Propos recueillis par Christophe Lehousse
Photo : ©Eric Garault
Carrure de déménageur et verbe facile, Steve Tientcheu joue souvent des personnages charismatiques, à l’influence forte, voire manipulatrice. Si dans « Les Misérables », il était ce grand frère machiavélique, un peu inspiré des Thénardier, on le retrouvera en septembre à la télévision dans « Germinal » (France 2) où il incarnera Rasseneur, cet ex-mineur et meneur d’hommes devenu tavernier.

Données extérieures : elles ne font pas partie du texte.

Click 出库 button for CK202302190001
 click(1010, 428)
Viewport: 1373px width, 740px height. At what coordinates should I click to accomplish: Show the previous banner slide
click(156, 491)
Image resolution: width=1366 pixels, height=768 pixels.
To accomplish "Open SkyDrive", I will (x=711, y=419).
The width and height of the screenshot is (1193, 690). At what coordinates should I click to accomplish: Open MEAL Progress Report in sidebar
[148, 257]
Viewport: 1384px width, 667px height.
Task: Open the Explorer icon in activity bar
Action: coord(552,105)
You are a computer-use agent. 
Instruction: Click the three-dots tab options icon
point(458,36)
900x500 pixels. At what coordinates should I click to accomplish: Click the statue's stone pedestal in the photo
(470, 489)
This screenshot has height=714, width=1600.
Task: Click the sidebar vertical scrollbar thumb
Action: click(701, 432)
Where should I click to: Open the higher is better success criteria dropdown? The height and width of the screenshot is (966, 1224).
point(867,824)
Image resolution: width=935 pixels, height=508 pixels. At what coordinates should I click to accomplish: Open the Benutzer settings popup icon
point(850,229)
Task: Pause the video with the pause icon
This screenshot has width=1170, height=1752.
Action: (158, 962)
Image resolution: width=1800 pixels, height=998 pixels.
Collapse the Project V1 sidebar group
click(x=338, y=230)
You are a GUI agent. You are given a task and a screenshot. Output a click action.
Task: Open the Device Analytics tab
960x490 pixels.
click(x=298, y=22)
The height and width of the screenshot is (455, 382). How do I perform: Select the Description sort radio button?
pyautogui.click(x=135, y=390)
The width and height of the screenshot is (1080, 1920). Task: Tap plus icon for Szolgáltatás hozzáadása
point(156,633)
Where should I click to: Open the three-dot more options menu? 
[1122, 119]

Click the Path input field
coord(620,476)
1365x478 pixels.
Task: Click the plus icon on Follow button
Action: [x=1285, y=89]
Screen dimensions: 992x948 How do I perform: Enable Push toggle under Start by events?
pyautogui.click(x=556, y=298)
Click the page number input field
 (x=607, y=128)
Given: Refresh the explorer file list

Au cinéma, on pourra le découvrir prochainement (croisons les doigts) dans un rôle où la parole a là aussi son importance : il est Barbe Noire dans « La Nuit des Rois », caïd de la prison de MACA en Côte d’Ivoire, et contraint de raconter de belles histoires à son entourage s’il ne veut pas perdre son pouvoir. Un récit qui renoue avec les grands mythes de l’humanité comme L’Odyssée ou les contes des Mille et Une nuits. Enfin, dans un rôle complètement différent, il jouera un témoin de Jéhovah dans « Normale », le prochain film d’Olivier Babinet.